Jetson AGX suddenly not booting anymore

Hello - about two months ago I setup a new Jetson AGX for a computer vision application. I flashed it with this tool using the dev-jetson-xavier-2.67.3+rev5-dev-v12.3.0 image. Everything went well until the AGX recently went offline. When I plugged in a monitor, I discovered the device is hanging with the following log:
...
Alternate GPT is invalid, using primary GPT.
mmcblk0: p1 p2 p3 p4 p5 p6 p7 p8 ... p41
blk_update_request: I/O error, dev mmcblk0rpmb, sector 0
blk_update_request: I/O error, dev mmcblk0rpmb, sector 0
I’m guessing this has something todo with the emmc, but I’m not familiar with this. I have not attempted to reflash the device, as I would definitely like to know what is causing this first and avoid the risk that this problem will reappear after some up-time.
Any help/advice would be much appreciated.
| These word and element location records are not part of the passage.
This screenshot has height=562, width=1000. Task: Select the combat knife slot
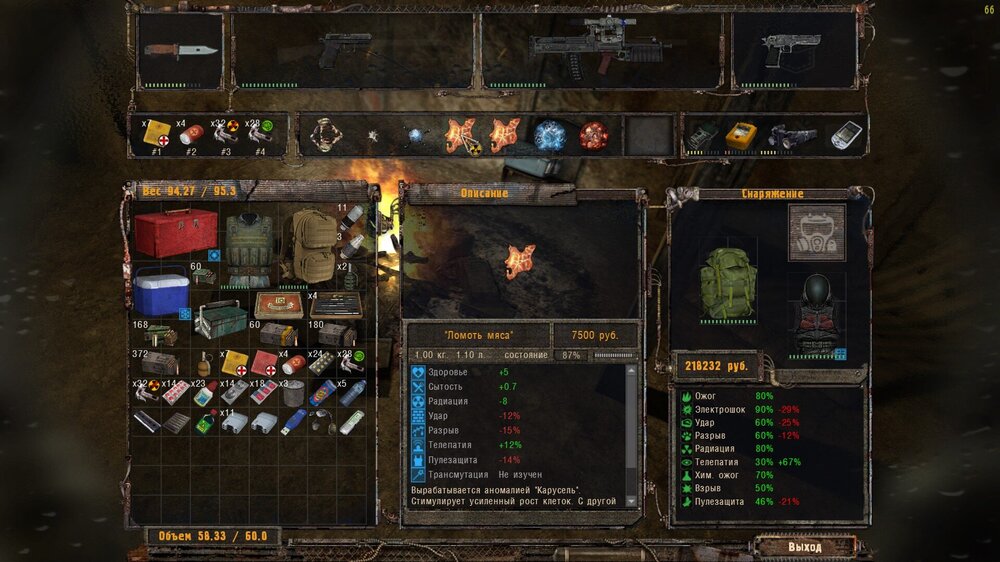(x=180, y=50)
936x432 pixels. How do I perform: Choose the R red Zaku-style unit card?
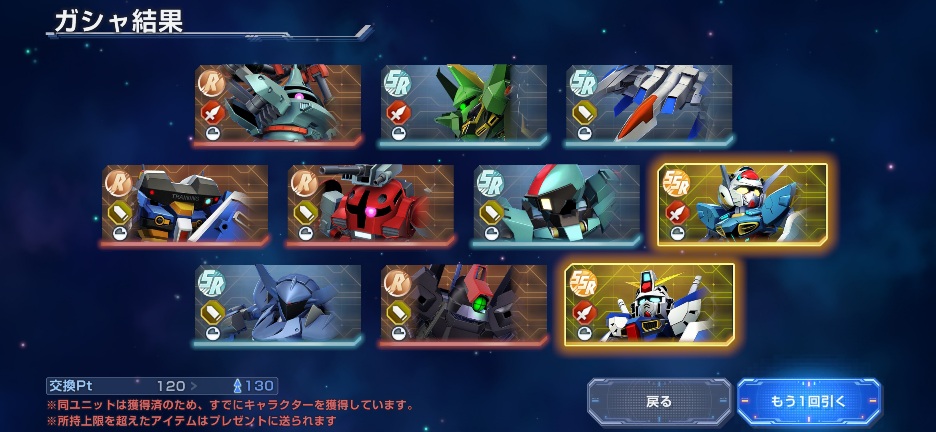[371, 204]
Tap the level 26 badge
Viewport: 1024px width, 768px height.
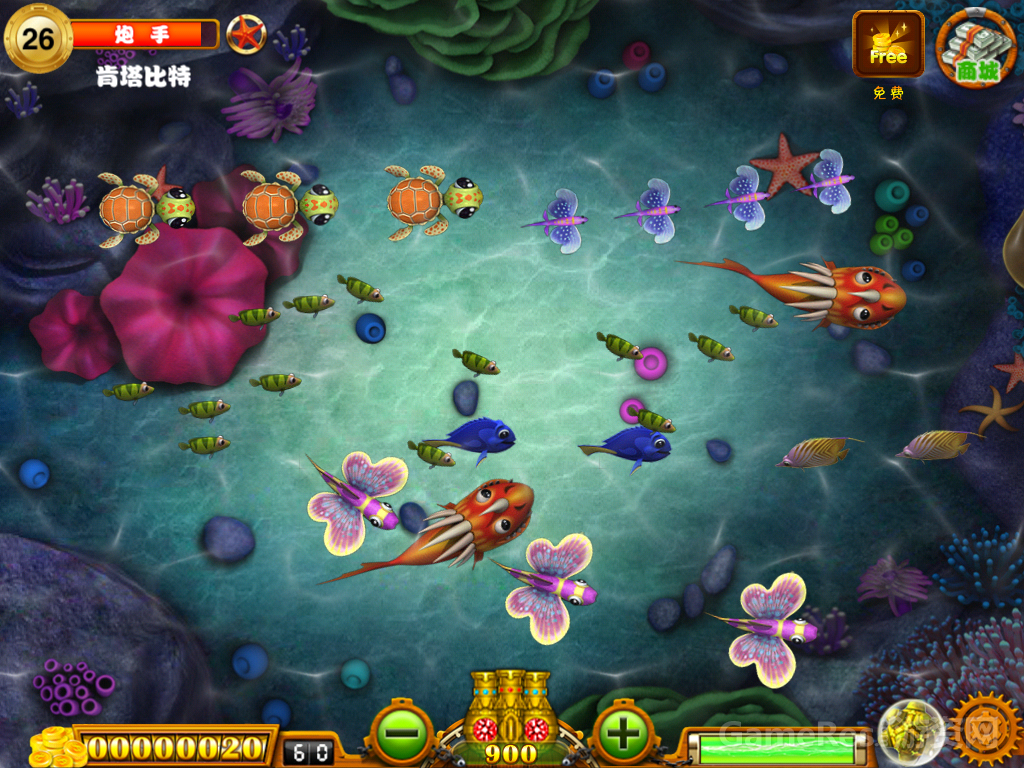(x=38, y=39)
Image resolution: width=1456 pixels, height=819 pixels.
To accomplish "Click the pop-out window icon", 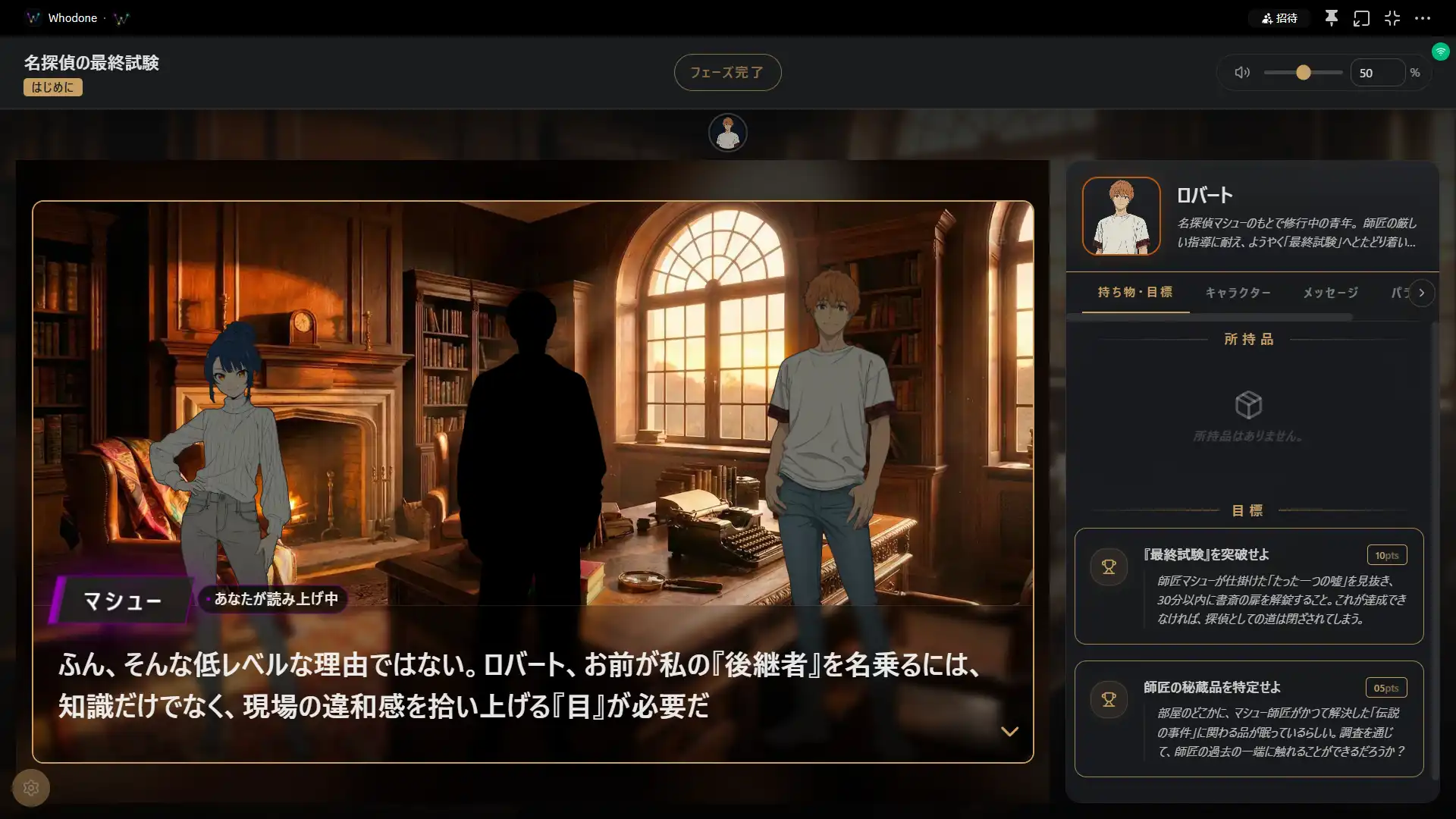I will [x=1361, y=18].
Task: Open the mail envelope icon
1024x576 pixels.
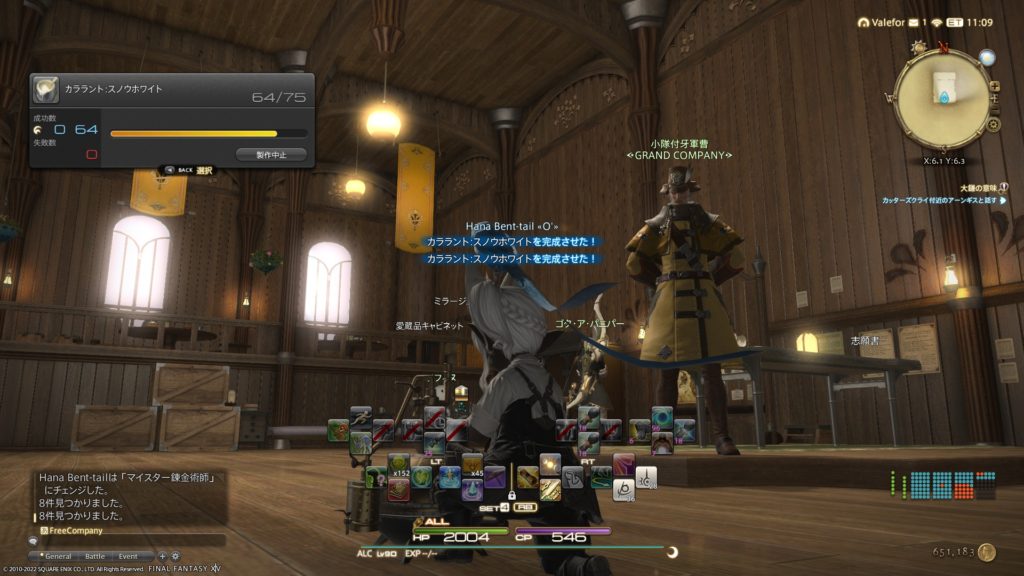Action: coord(915,21)
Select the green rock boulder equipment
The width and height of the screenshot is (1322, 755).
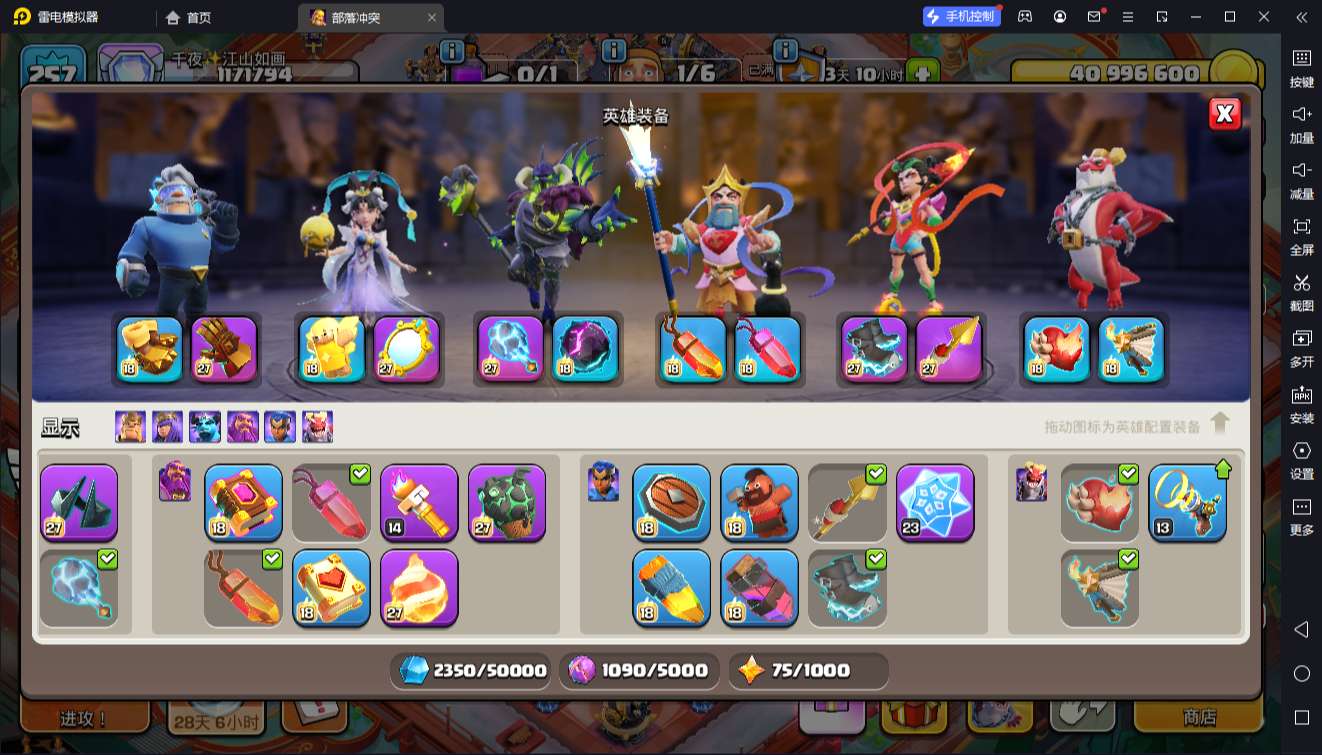click(507, 502)
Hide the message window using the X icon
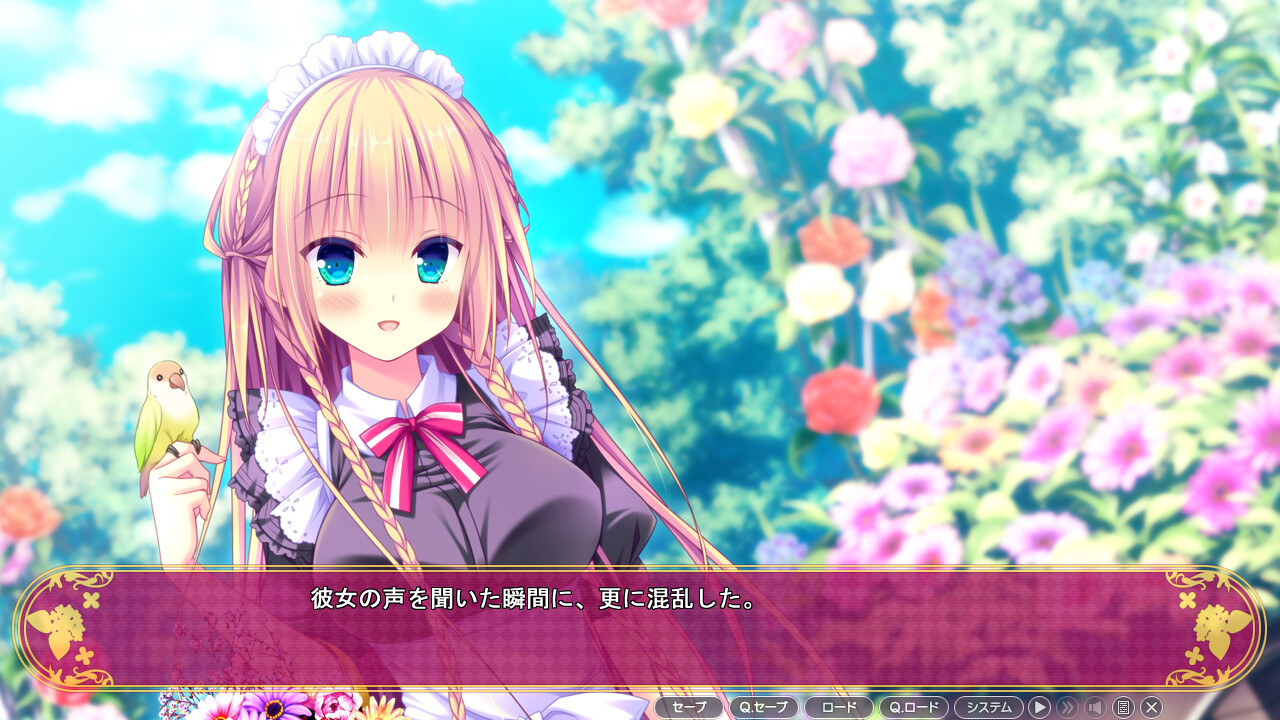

Hi there, you are correct, that does definitely indicate some corruption on the storage, or failing blocks. I am not totally familiar with the AGX, but is that a special partition, mmcblk0rpmb ? It doesnt follow the normal mmcblk0px convention I would have assumed as normal.

If the device was online and functioning fine, then all of a sudden crashed and went offline (especially if it had been running fine for months), that’s definitely a bad sign. Does the AGX have the ability to mount the eMMC storage on a host PC and access it over USB like some other boards do? If so, you could possibly grab any critical data from it.

By default, balenaOS logs to RAM, so with the device now rebooted / powered down the logs will have been cleared, so we won’t have much to go off unfortunately. I realize it’s not too helpful, but I think attempting to re-flash it will be your best bet at recovering the device.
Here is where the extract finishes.